Skip to content
New issue

Have a question about this project? Sign up for a free GitHub account to open an issue and contact its maintainers and the community.

By clicking “Sign up for GitHub”, you agree to our terms of service and privacy statement. We’ll occasionally send you account related emails.

Already on GitHub? Sign in to your account

<locale>: Creating a new locale with a custom facet doesn't work correctly #245

Open
connex-nachtschatten opened this issue Nov 1, 2019 · 6 comments
Labels
bug Something isn't working info needed We need more info before working on this

Comments

@connex-nachtschatten
Copy link

connex-nachtschatten commented Nov 1, 2019

Describe the bug
I tried to make a workaround to solve an old bug in STL, which isn't fixed after some years :(
(DevCom-51443).
Just created a ctype facet with an own table. But when I create a new locale with my custom facet, the locale change from german to classic (i think it's classic locale). For simplicity i add in demo code std::money_get facet instead of my custom ctype facet, but it's the same behaviour.

- PROVIDED MATERIAL:
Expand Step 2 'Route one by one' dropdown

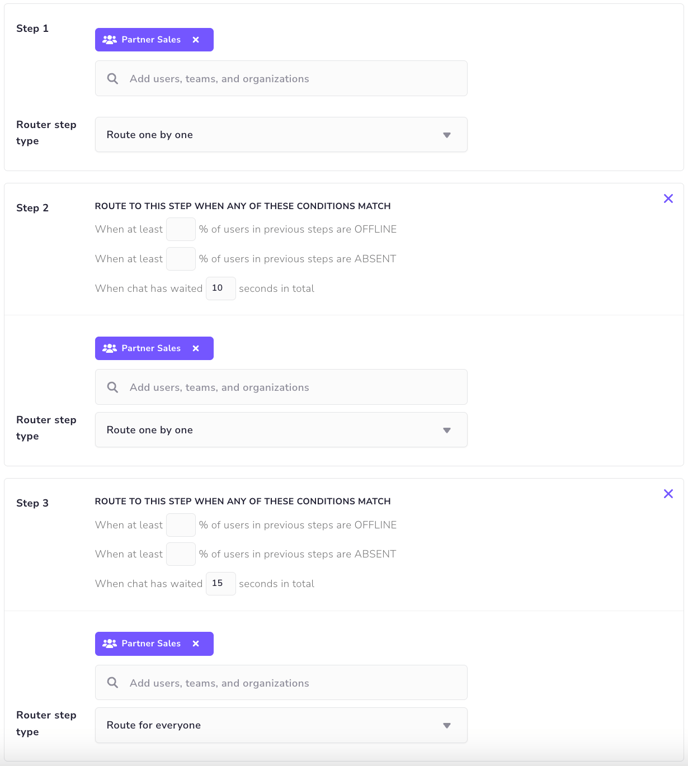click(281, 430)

...

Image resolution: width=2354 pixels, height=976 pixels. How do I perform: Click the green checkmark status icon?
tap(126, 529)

- TASKS TO CARRY OUT:
**A)** From the GitHub issue about the custom locale facet, extract the passage between "Just created a" and "the same behaviour.", inclusive.
**B)** In the GitHub issue about the custom locale facet, which facet did the author put in the demo code in place of the custom ctype facet?
**C)** Proceed with the GitHub issue about the custom locale facet, writing on from its last sentence.

- OUTPUTS IN ORDER:
**A)**
Just created a ctype facet with an own table. But when I create a new locale with my custom facet, the locale change from german to classic (i think it's classic locale). For simplicity i add in demo code std::money_get facet instead of my custom ctype facet, but it's the same behaviour.

**B)** The std::money_get facet.

**C)**
I´m using VS2019 with latest update (16.3.7)

#include <iostream>
#include <locale>

int main()
{
   std::locale loc_ger("de");
   std::locale loc_en("en");
   const auto &f = std::use_facet<std::money_get<char>>(loc_en);
   std::locale loc = std::locale(loc_ger, &f);
   std::locale::global(loc);
   // std::cout.imbue(loc);  // tried with this line too
   std::cout << "üöäÜÖÄ" << std::endl;
}

output shall be:
"üöäÜÖÄ"
but output is:
"³÷õ▄Í─"

I did the same test on https://rextester.com/l/cpp_online_compiler_gcc. there i got the correct output.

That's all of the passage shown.